Each line below is to be written out in full, exactly as shown.

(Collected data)
+===+

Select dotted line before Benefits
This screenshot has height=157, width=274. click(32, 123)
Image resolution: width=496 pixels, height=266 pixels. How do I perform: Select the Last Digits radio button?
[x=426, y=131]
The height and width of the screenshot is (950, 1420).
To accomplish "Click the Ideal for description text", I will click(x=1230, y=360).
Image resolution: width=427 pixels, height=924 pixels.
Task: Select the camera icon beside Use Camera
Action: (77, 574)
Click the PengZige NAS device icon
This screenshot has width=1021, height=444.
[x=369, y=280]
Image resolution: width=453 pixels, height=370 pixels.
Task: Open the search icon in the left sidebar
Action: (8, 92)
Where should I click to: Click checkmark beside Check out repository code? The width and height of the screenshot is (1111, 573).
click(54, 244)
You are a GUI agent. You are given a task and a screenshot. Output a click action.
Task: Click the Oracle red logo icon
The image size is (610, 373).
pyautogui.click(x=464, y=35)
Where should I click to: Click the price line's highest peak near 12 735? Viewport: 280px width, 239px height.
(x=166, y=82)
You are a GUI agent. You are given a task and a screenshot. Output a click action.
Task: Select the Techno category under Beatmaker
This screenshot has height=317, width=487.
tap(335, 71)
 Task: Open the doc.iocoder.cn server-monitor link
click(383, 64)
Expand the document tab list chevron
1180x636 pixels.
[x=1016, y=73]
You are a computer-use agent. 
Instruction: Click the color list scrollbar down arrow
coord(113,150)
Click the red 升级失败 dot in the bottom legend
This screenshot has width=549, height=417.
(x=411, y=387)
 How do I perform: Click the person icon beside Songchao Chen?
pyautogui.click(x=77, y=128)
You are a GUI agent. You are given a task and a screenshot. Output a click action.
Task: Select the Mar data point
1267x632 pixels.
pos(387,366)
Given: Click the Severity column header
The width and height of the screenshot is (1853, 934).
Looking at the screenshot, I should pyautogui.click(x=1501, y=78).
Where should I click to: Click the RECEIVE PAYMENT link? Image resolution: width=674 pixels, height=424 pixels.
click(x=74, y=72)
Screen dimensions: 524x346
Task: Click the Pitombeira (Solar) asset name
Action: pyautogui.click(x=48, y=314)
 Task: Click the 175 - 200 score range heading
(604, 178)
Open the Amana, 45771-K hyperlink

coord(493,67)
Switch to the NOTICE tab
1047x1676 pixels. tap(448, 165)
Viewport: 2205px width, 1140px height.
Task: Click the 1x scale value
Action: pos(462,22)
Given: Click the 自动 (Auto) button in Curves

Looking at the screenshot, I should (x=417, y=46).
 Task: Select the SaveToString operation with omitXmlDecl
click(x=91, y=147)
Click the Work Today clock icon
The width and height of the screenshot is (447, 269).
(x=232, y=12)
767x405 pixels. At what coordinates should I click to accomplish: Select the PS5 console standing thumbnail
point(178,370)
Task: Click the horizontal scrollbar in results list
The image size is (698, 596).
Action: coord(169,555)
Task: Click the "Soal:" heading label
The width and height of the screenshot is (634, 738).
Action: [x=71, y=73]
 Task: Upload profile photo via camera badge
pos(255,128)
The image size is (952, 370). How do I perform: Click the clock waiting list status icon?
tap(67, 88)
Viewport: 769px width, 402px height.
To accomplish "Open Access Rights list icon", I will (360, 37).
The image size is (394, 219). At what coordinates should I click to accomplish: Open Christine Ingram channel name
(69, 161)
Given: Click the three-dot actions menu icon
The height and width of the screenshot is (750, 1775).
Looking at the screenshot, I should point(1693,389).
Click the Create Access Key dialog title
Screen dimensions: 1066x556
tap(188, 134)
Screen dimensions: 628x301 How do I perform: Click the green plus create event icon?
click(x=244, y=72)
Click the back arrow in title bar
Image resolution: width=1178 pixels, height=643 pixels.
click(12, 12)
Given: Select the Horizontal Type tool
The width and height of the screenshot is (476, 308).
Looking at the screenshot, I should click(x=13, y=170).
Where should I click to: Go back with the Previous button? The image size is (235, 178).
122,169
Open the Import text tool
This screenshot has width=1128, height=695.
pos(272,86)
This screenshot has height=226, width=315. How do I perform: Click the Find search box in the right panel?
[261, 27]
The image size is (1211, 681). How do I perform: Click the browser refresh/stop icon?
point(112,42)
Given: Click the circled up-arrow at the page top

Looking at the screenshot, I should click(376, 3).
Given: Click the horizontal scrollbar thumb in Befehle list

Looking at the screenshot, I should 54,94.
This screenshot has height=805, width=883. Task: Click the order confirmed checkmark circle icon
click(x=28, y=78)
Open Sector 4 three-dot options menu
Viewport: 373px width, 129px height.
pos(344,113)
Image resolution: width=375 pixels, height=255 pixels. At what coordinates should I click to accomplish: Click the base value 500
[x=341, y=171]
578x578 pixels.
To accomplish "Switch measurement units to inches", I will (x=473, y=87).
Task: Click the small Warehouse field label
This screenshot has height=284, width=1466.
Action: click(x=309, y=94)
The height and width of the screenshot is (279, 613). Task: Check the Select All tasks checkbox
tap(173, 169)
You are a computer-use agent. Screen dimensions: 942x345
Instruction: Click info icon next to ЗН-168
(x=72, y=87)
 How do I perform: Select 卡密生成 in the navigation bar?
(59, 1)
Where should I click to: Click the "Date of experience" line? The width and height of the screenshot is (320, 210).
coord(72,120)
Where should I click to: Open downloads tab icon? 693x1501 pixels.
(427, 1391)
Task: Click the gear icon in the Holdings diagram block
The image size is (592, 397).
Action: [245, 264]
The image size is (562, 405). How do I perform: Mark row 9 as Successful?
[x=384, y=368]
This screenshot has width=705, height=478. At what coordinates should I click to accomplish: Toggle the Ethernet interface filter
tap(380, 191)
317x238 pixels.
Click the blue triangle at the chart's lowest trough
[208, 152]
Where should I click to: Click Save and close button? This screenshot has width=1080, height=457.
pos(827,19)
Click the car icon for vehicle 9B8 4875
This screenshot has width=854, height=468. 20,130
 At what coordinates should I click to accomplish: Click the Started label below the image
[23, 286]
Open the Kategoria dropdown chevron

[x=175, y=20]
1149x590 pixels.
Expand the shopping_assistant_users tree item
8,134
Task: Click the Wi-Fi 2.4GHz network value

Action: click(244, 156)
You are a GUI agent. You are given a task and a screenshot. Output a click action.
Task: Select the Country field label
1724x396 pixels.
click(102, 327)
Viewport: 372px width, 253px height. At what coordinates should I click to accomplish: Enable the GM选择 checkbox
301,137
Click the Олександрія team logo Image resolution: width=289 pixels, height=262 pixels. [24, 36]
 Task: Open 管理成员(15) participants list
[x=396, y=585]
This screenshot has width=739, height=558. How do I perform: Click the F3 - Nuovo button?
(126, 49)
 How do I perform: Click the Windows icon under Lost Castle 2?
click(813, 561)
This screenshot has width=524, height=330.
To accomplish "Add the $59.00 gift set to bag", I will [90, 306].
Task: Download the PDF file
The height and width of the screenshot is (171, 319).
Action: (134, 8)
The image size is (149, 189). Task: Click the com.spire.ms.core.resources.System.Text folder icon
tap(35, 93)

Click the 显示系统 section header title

+===+

* RESULT *
Select dotted line before Benefits
This screenshot has height=157, width=274. click(32, 123)
Image resolution: width=496 pixels, height=266 pixels. How do I perform: Select the Last Digits radio button?
[x=426, y=131]
The height and width of the screenshot is (950, 1420).
To accomplish "Click the Ideal for description text", I will click(x=1230, y=360).
Image resolution: width=427 pixels, height=924 pixels.
Task: Select the camera icon beside Use Camera
Action: (77, 574)
Click the PengZige NAS device icon
This screenshot has width=1021, height=444.
[x=369, y=280]
Image resolution: width=453 pixels, height=370 pixels.
Task: Open the search icon in the left sidebar
Action: (8, 92)
Where should I click to: Click checkmark beside Check out repository code? The width and height of the screenshot is (1111, 573).
click(54, 244)
You are a GUI agent. You are given a task and a screenshot. Output a click action.
Task: Click the Oracle red logo icon
The image size is (610, 373).
pyautogui.click(x=464, y=35)
Where should I click to: Click the price line's highest peak near 12 735? Viewport: 280px width, 239px height.
(x=166, y=82)
You are a GUI agent. You are given a task and a screenshot. Output a click action.
Task: Select the Techno category under Beatmaker
This screenshot has height=317, width=487.
tap(335, 71)
 Task: Open the doc.iocoder.cn server-monitor link
click(383, 64)
Expand the document tab list chevron
1180x636 pixels.
[x=1016, y=73]
You are a computer-use agent. 
Instruction: Click the color list scrollbar down arrow
coord(113,150)
Click the red 升级失败 dot in the bottom legend
This screenshot has width=549, height=417.
(x=411, y=387)
 How do I perform: Click the person icon beside Songchao Chen?
pyautogui.click(x=77, y=128)
You are a GUI agent. You are given a task and a screenshot. Output a click action.
Task: Select the Mar data point
1267x632 pixels.
pos(387,366)
Given: Click the Severity column header
The width and height of the screenshot is (1853, 934).
Looking at the screenshot, I should pyautogui.click(x=1501, y=78).
Where should I click to: Click the RECEIVE PAYMENT link? Image resolution: width=674 pixels, height=424 pixels.
click(x=74, y=72)
Screen dimensions: 524x346
Task: Click the Pitombeira (Solar) asset name
Action: pyautogui.click(x=48, y=314)
 Task: Click the 175 - 200 score range heading
(604, 178)
Open the Amana, 45771-K hyperlink

coord(493,67)
Switch to the NOTICE tab
1047x1676 pixels. tap(448, 165)
Viewport: 2205px width, 1140px height.
Task: Click the 1x scale value
Action: pos(462,22)
Given: Click the 自动 (Auto) button in Curves

Looking at the screenshot, I should (x=417, y=46).
 Task: Select the SaveToString operation with omitXmlDecl
click(x=91, y=147)
Click the Work Today clock icon
The width and height of the screenshot is (447, 269).
(x=232, y=12)
767x405 pixels. At what coordinates should I click to accomplish: Select the PS5 console standing thumbnail
point(178,370)
Task: Click the horizontal scrollbar in results list
The image size is (698, 596).
Action: coord(169,555)
Task: Click the "Soal:" heading label
The width and height of the screenshot is (634, 738).
Action: [x=71, y=73]
 Task: Upload profile photo via camera badge
pos(255,128)
The image size is (952, 370). How do I perform: Click the clock waiting list status icon?
tap(67, 88)
Viewport: 769px width, 402px height.
To accomplish "Open Access Rights list icon", I will (360, 37).
The image size is (394, 219). At what coordinates should I click to accomplish: Open Christine Ingram channel name
(69, 161)
Given: Click the three-dot actions menu icon
The height and width of the screenshot is (750, 1775).
Looking at the screenshot, I should point(1693,389).
Click the Create Access Key dialog title
Screen dimensions: 1066x556
tap(188, 134)
Screen dimensions: 628x301 How do I perform: Click the green plus create event icon?
click(x=244, y=72)
Click the back arrow in title bar
Image resolution: width=1178 pixels, height=643 pixels.
click(12, 12)
Given: Select the Horizontal Type tool
The width and height of the screenshot is (476, 308).
Looking at the screenshot, I should click(x=13, y=170).
Where should I click to: Go back with the Previous button? The image size is (235, 178).
122,169
Open the Import text tool
This screenshot has width=1128, height=695.
pos(272,86)
This screenshot has height=226, width=315. How do I perform: Click the Find search box in the right panel?
[261, 27]
The image size is (1211, 681). How do I perform: Click the browser refresh/stop icon?
point(112,42)
Given: Click the circled up-arrow at the page top

Looking at the screenshot, I should click(376, 3).
Given: Click the horizontal scrollbar thumb in Befehle list

Looking at the screenshot, I should 54,94.
This screenshot has height=805, width=883. Task: Click the order confirmed checkmark circle icon
click(x=28, y=78)
Open Sector 4 three-dot options menu
Viewport: 373px width, 129px height.
pos(344,113)
Image resolution: width=375 pixels, height=255 pixels. At what coordinates should I click to accomplish: Click the base value 500
[x=341, y=171]
578x578 pixels.
To accomplish "Switch measurement units to inches", I will (x=473, y=87).
Task: Click the small Warehouse field label
This screenshot has height=284, width=1466.
Action: click(x=309, y=94)
The height and width of the screenshot is (279, 613). Task: Check the Select All tasks checkbox
tap(173, 169)
You are a computer-use agent. Screen dimensions: 942x345
Instruction: Click info icon next to ЗН-168
(x=72, y=87)
 How do I perform: Select 卡密生成 in the navigation bar?
(59, 1)
Where should I click to: Click the "Date of experience" line? The width and height of the screenshot is (320, 210).
coord(72,120)
Where should I click to: Open downloads tab icon? 693x1501 pixels.
(427, 1391)
Task: Click the gear icon in the Holdings diagram block
The image size is (592, 397).
Action: [245, 264]
The image size is (562, 405). How do I perform: Mark row 9 as Successful?
[x=384, y=368]
This screenshot has width=705, height=478. At what coordinates should I click to accomplish: Toggle the Ethernet interface filter
tap(380, 191)
317x238 pixels.
Click the blue triangle at the chart's lowest trough
[208, 152]
Where should I click to: Click Save and close button? This screenshot has width=1080, height=457.
pos(827,19)
Click the car icon for vehicle 9B8 4875
This screenshot has width=854, height=468. 20,130
 At what coordinates should I click to accomplish: Click the Started label below the image
[23, 286]
Open the Kategoria dropdown chevron

[x=175, y=20]
1149x590 pixels.
Expand the shopping_assistant_users tree item
8,134
Task: Click the Wi-Fi 2.4GHz network value

Action: click(244, 156)
You are a GUI agent. You are given a task and a screenshot. Output a click action.
Task: Select the Country field label
1724x396 pixels.
click(102, 327)
Viewport: 372px width, 253px height. At what coordinates should I click to accomplish: Enable the GM选择 checkbox
301,137
Click the Олександрія team logo Image resolution: width=289 pixels, height=262 pixels. [24, 36]
 Task: Open 管理成员(15) participants list
[x=396, y=585]
This screenshot has width=739, height=558. How do I perform: Click the F3 - Nuovo button?
(126, 49)
 How do I perform: Click the Windows icon under Lost Castle 2?
click(813, 561)
This screenshot has width=524, height=330.
To accomplish "Add the $59.00 gift set to bag", I will [90, 306].
Task: Download the PDF file
The height and width of the screenshot is (171, 319).
Action: (134, 8)
The image size is (149, 189). Task: Click the com.spire.ms.core.resources.System.Text folder icon
tap(35, 93)

Click the 显示系统 section header title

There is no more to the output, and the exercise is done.